INPUT Start Marker
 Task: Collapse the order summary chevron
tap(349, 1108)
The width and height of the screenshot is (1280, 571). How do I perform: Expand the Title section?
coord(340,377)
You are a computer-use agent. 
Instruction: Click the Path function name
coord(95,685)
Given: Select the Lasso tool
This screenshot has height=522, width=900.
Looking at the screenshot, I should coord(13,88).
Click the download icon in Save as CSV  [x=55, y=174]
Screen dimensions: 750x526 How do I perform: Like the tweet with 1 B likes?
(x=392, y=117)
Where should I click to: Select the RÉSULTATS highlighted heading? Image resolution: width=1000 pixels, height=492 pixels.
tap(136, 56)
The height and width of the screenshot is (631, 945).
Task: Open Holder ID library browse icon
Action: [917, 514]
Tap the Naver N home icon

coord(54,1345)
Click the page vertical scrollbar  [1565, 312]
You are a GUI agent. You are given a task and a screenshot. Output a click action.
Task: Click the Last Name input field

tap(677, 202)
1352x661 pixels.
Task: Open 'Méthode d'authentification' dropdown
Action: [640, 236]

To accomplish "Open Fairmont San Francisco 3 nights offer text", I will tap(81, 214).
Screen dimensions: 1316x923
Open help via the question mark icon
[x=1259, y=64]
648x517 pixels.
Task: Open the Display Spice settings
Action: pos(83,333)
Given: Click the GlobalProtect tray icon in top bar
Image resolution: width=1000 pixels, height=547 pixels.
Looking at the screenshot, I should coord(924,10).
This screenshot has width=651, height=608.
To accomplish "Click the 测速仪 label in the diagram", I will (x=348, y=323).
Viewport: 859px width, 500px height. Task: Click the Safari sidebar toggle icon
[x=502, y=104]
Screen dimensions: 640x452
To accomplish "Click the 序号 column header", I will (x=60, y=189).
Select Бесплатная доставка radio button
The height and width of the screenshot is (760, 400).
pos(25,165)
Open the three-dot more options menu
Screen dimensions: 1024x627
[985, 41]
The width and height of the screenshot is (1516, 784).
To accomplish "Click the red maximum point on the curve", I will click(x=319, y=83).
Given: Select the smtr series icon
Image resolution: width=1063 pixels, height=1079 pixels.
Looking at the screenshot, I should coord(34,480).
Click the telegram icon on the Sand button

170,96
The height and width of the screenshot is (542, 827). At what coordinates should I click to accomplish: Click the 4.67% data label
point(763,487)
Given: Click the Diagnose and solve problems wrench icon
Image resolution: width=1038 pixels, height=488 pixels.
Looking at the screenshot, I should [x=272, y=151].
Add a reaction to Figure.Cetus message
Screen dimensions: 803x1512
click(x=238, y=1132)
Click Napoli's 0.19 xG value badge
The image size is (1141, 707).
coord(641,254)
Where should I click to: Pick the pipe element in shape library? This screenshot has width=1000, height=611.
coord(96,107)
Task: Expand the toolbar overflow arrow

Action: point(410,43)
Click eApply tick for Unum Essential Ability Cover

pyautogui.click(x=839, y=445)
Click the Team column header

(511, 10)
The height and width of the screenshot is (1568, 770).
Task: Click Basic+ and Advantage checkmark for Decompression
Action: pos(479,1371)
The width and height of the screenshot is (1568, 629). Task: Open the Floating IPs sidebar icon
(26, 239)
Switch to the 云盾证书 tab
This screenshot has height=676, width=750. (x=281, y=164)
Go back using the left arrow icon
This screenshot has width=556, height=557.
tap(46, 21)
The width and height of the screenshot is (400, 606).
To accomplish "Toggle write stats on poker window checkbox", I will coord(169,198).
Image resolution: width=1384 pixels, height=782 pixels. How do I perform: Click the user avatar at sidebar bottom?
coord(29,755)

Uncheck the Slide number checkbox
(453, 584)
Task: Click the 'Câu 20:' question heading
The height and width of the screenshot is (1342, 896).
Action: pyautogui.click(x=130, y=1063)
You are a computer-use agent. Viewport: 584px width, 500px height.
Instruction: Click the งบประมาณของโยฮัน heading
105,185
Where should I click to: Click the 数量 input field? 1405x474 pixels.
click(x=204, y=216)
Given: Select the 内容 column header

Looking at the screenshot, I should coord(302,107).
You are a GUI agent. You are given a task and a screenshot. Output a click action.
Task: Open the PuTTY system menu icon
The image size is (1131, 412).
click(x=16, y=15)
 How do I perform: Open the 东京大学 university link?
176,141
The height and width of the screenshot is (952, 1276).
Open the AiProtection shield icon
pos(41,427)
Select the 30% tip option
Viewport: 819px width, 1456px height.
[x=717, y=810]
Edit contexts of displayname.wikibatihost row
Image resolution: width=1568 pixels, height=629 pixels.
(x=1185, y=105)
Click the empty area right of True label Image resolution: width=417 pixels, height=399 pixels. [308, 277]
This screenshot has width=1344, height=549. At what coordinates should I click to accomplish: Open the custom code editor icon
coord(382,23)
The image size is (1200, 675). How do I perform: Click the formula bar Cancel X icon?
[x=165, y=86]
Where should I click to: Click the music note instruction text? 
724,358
INPUT End Marker
◆ PROBLEM DESCRIPTION:
If a line in the records above has the word "computer", copy it.

◆ RESPONSE TO THE EXERCISE:
You are a computer-use agent. 
You are a computer-use agent. Viewport: 584px width, 500px height.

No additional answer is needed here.